>> START Data for the task
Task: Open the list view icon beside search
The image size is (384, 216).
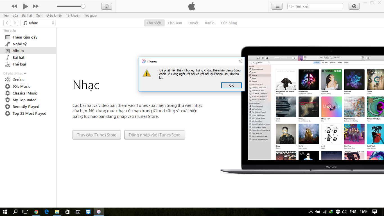Action: [277, 6]
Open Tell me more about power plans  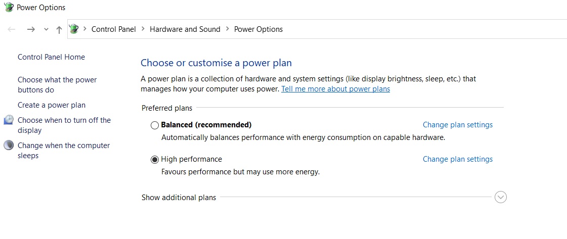click(335, 89)
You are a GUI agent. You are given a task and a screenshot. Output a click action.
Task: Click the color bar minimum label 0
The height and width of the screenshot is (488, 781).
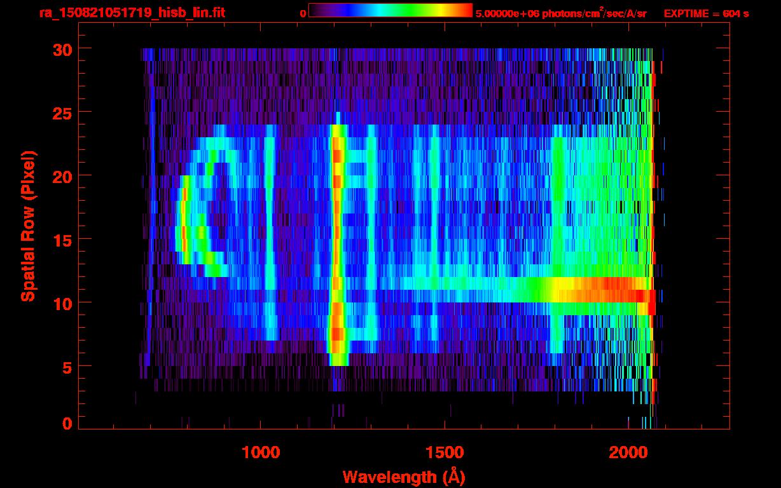click(303, 13)
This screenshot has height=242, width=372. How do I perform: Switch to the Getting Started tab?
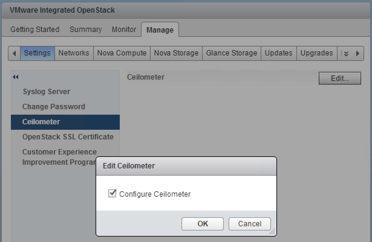point(35,30)
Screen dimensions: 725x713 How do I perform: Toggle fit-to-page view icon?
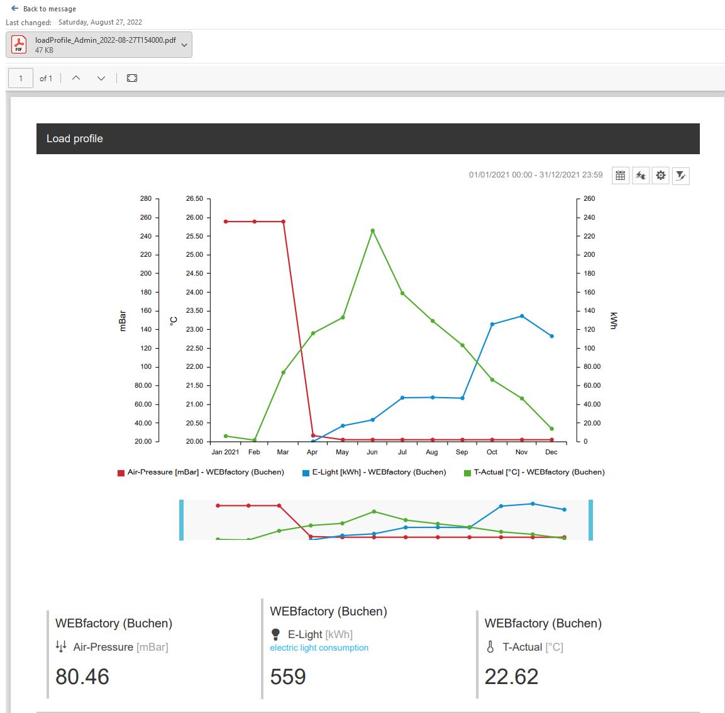[132, 78]
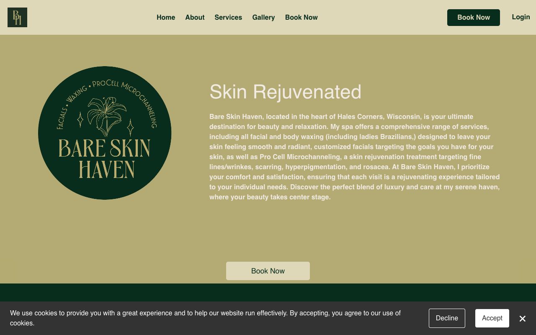Image resolution: width=536 pixels, height=335 pixels.
Task: Accept the cookie policy
Action: click(x=492, y=318)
>> END Data for the task
= Directions for this task =
Recast the lines from the one containing "This screenshot has" through the last line as a numbered list, skipping any blank lines and leaving the pictures out.

= Finished task =
1. This screenshot has height=242, width=372. How do I perform: Switch to the Getting Started tab?
2. point(35,30)
3. Screen dimensions: 725x713 How do I perform: Toggle fit-to-page view icon?
4. [132, 78]
5. Image resolution: width=536 pixels, height=335 pixels.
6. Task: Accept the cookie policy
7. Action: click(x=492, y=318)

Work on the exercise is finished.